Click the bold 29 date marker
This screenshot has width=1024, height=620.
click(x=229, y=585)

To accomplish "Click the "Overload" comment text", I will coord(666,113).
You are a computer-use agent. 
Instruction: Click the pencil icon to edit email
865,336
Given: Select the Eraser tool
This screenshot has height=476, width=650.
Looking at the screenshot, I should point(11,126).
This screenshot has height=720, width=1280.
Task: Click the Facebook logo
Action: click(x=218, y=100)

---

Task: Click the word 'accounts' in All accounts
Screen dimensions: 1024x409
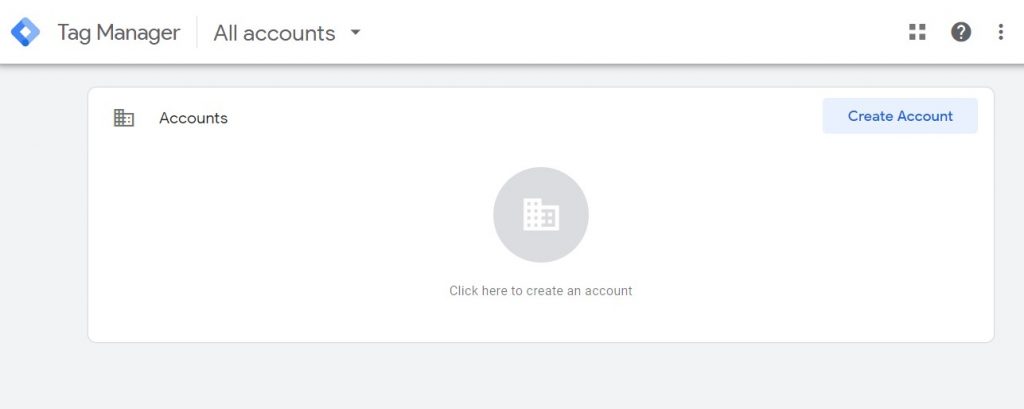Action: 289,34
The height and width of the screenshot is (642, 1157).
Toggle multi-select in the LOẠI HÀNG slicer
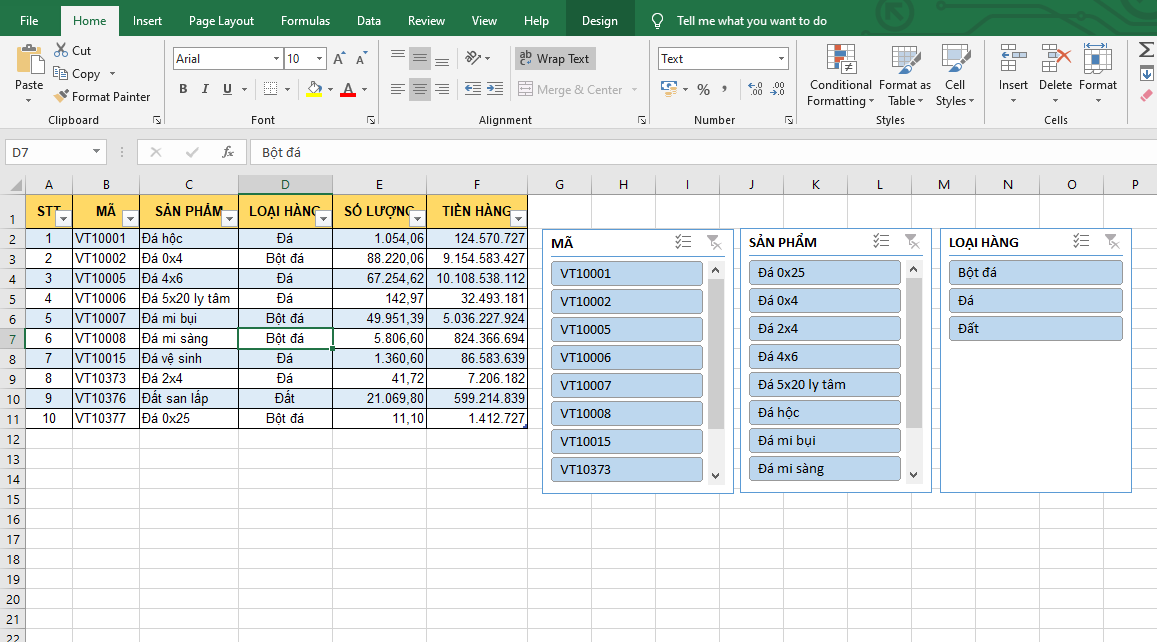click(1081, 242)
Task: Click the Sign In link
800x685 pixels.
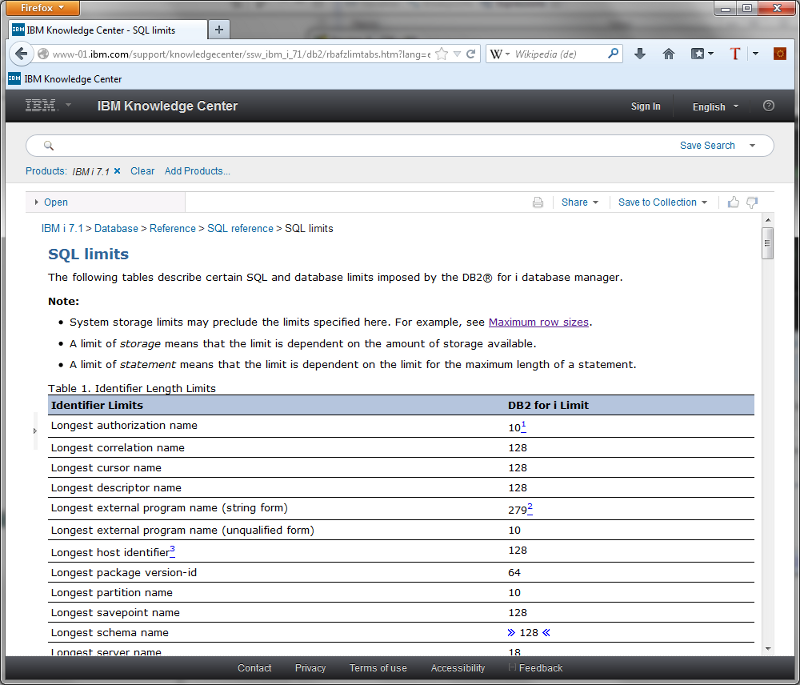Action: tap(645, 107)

▶ _PROBLEM STATEMENT_
From the records above, transcribe exactly the run of lines that opens with the line holding "Click the bold 29 date marker" and closes with the line holding "Given: Select the Eraser tool", both included.

▶ _OUTPUT FOR THIS TASK_
Click the bold 29 date marker
This screenshot has width=1024, height=620.
click(x=229, y=585)

To accomplish "Click the "Overload" comment text", I will coord(666,113).
You are a computer-use agent. 
Instruction: Click the pencil icon to edit email
865,336
Given: Select the Eraser tool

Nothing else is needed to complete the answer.